Rosen’s estimate, outlined in a July 12 memo to Democratic lawmakers, includes the assumption that New Jersey will make a pension payment of $3.5 billion in fiscal 2012 to address a deficit that was calculated at $46 billion as of June 30, 2009.
Reducing that payment to $512 million, which Sidamon- Eristoff said is the minimum required under a new state law, would cut Rosen’s deficit projection by $3 billion, to $7.5 billion.
Rosen’s estimate also assumed the state would fully fund local aid programs for schools and cities, adding $2.6 billion in new spending to the 2012 budget. Those payments will not necessarily be forthcoming, the treasurer said.
Christie plans to “start with fiscal 2011 and determine what our long-term capacity is,” he said. “We have to bring our expenses into line with our capacity to meet them.”
First Since 2008
Next year’s payment into the pension system would be the first since fiscal 2008, when former Governor Jon Corzine, a one-term Democrat, made a $1 billion payment, state bond documents show.
Christie and the Democratic-led Legislature filled this year’s budget deficit largely with spending cuts. The plan cut aid for school districts and municipalities and scaled back property-tax rebates.
Senate Budget Committee Chairman Paul Sarlo, a Democrat from Wood-Ridge, said Rosen’s deficit projection reflects obligations the state must meet.
“The structural deficit is still the same,” Sarlo said. “They still have a legal obligation to pay those bills. It’s definitely wishful thinking on their part.”
New Jersey is the third-most indebted in the U.S., trailing only California and New York in terms of total net tax-supported debt, according to Moody’s Investors Service.
Government Spending
The current budget “represents a new baseline for New Jersey,” said Sidamon-Eristoff.
The governor on July 13 signed legislation capping annual increases in New Jersey’s property taxes, the highest in the U.S., at 2 percent.

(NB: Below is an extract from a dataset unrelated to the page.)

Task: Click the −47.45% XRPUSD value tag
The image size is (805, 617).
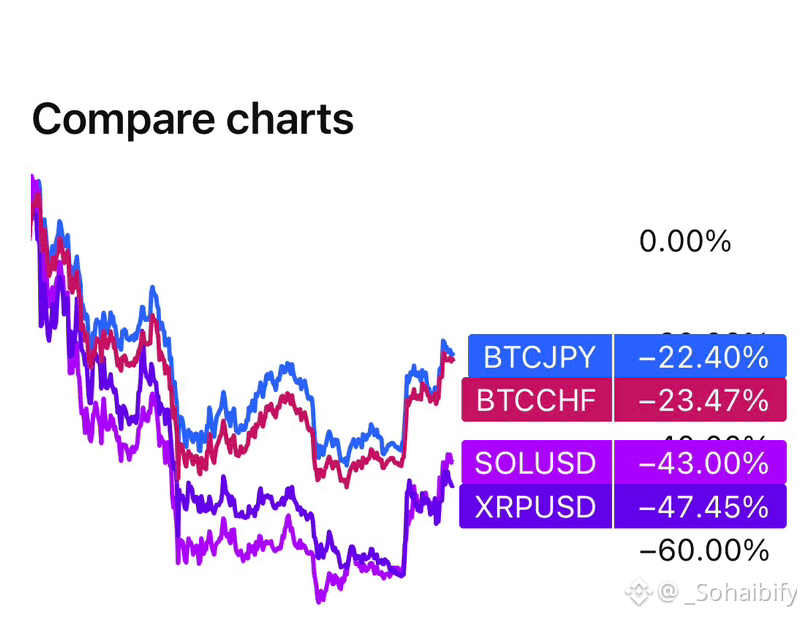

He is seeking legislative approval of a 33- point proposal that would help local officials cut spending to stay within the limit.

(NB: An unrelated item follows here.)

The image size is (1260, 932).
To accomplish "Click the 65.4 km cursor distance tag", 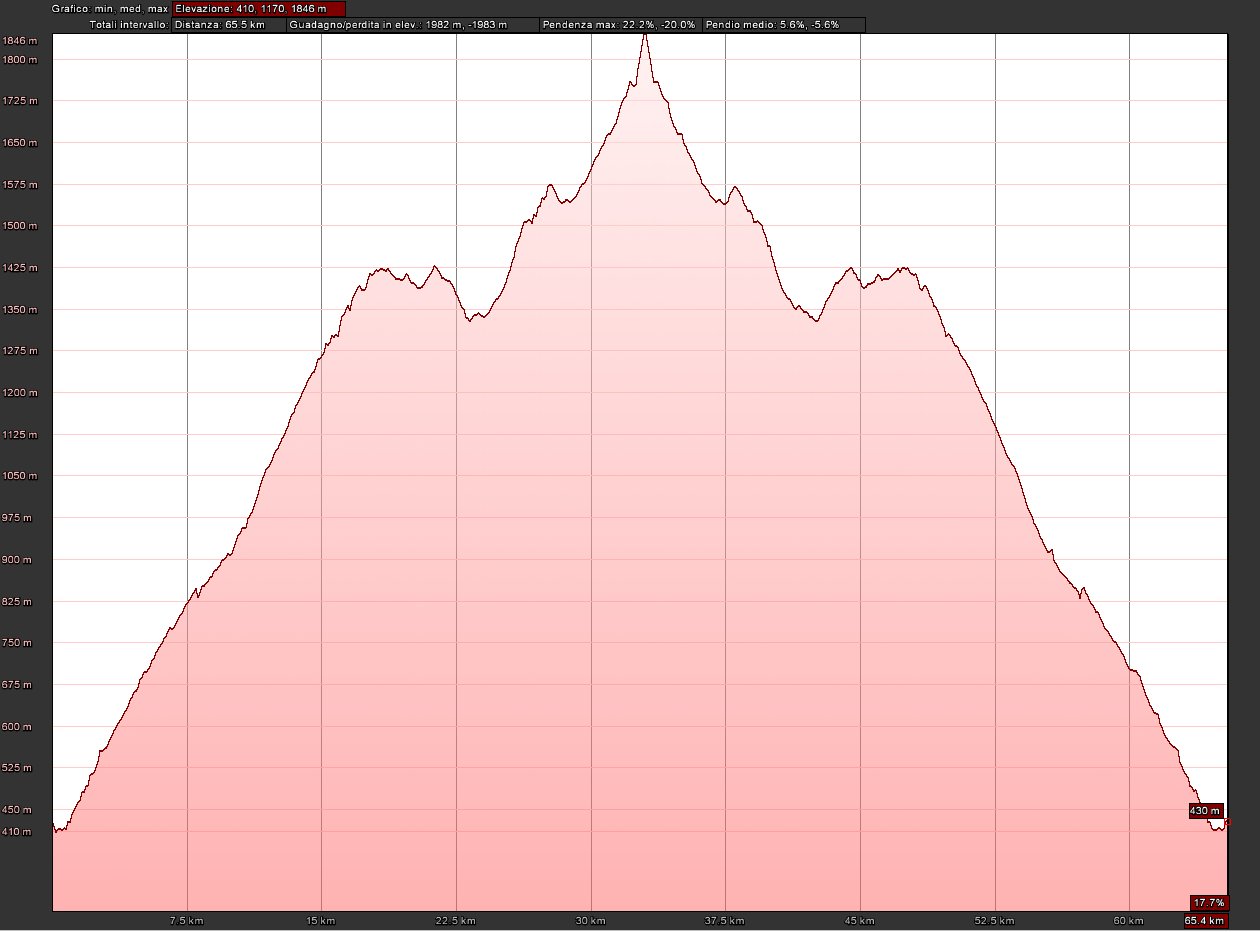I will point(1205,920).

His proposals would allow towns to opt out of civil-service laws, cap contract awards, curb payouts for unused sick-leave and vacation days and end the “bumping” rights that let the highest-paid, senior workers avoid layoffs.
In March, the governor signed measures requiring teachers and government workers to contribute 1.5 percent of their pay toward health-insurance costs and removing future part-timers from the system. Christie, the first Republican elected New Jersey governor since 1997, has said he’ll seek additional changes for current workers later this year.